Problem to work on: Give back the entries exactly, ending with the "Сначала новые [combobox] (269, 489)" line.

Items listed in a dataset:

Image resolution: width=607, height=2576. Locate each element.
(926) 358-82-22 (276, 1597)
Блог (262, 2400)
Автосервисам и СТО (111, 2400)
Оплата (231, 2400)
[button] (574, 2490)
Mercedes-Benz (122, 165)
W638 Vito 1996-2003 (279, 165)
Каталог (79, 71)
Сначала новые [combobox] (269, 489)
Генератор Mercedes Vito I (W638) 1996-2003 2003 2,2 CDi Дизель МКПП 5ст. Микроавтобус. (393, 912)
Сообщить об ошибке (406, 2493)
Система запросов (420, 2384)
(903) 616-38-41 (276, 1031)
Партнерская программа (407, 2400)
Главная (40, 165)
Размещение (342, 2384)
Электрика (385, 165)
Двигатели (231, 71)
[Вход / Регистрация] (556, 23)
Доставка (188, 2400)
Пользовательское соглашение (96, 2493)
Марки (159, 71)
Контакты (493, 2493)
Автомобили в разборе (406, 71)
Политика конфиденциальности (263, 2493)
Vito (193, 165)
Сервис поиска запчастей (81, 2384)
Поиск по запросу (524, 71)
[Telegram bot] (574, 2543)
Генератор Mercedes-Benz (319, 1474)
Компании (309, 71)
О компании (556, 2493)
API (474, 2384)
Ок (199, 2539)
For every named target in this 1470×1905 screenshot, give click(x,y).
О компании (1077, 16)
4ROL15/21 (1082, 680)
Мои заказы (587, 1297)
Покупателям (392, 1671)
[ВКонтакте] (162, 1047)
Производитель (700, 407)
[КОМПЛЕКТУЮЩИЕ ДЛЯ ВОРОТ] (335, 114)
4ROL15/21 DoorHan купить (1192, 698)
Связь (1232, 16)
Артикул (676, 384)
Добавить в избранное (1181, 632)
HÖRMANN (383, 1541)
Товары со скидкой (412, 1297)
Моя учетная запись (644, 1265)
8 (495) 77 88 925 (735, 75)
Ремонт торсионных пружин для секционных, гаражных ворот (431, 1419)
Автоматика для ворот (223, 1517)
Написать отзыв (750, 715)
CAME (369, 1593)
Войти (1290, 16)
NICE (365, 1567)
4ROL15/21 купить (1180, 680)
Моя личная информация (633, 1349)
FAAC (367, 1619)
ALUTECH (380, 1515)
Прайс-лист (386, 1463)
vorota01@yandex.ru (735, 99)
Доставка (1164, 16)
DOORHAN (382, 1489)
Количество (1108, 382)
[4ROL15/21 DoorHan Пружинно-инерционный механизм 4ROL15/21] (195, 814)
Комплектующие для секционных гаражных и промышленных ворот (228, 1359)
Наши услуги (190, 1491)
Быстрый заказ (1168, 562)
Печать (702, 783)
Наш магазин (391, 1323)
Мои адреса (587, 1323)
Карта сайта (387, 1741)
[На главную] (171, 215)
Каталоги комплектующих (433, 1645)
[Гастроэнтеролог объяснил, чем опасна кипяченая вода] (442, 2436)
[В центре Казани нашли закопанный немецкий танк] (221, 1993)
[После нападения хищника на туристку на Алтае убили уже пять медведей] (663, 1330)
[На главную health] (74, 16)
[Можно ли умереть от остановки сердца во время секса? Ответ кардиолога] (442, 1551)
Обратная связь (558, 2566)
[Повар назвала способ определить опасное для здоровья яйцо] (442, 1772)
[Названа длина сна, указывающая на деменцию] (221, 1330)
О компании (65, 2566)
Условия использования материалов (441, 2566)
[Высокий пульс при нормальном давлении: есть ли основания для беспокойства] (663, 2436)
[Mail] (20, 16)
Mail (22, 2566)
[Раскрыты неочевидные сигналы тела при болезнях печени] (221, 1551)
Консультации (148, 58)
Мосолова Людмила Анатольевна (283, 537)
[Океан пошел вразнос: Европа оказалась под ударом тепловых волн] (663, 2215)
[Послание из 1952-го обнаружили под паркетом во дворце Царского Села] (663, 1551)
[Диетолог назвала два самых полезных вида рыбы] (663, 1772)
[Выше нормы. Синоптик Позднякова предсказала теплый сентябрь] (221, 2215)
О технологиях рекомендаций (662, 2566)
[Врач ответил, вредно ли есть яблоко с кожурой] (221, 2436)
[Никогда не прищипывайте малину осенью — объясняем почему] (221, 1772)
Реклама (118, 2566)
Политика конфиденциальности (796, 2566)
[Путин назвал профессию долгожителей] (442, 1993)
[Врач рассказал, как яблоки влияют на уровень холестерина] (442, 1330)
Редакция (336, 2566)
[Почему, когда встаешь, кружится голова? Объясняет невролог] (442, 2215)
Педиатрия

The answer:
Image resolution: width=607, height=2576. Locate each element.
(926) 358-82-22 (276, 1597)
Блог (262, 2400)
Автосервисам и СТО (111, 2400)
Оплата (231, 2400)
[button] (574, 2490)
Mercedes-Benz (122, 165)
W638 Vito 1996-2003 (279, 165)
Каталог (79, 71)
Сначала новые [combobox] (269, 489)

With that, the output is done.